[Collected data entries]
=-=-=

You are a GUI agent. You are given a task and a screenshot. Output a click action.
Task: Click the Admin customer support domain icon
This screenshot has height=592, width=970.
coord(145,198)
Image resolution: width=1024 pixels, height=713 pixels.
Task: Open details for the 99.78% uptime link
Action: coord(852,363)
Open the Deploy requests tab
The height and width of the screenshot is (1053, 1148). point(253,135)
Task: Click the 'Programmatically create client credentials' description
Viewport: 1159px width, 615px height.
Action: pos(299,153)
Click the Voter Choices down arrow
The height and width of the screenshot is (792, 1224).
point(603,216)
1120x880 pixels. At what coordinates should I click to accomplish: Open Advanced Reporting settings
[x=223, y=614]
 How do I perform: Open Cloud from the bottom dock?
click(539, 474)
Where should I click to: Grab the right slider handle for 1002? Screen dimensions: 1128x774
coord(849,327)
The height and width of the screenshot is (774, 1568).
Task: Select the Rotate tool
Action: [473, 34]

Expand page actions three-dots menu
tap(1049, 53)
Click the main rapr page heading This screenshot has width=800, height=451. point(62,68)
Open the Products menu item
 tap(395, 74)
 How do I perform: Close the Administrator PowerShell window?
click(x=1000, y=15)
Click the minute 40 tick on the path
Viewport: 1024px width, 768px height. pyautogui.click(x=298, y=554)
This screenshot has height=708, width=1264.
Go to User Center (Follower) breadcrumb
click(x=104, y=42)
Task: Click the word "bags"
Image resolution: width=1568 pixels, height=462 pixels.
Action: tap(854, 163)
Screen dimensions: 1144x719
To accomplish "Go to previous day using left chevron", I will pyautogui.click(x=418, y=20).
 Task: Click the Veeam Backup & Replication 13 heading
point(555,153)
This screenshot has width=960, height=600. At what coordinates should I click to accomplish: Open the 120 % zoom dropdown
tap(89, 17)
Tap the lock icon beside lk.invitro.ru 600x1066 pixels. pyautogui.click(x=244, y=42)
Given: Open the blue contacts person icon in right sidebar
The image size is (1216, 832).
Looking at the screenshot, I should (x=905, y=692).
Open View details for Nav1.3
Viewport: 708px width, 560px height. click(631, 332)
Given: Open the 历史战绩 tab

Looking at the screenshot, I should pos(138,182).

=-=-=

**REQUIREMENT**
Lines from the records above that hold "icon" are the ones to list.

**TASK OUTPUT**
Task: Click the Admin customer support domain icon
Tap the lock icon beside lk.invitro.ru 600x1066 pixels. pyautogui.click(x=244, y=42)
Given: Open the blue contacts person icon in right sidebar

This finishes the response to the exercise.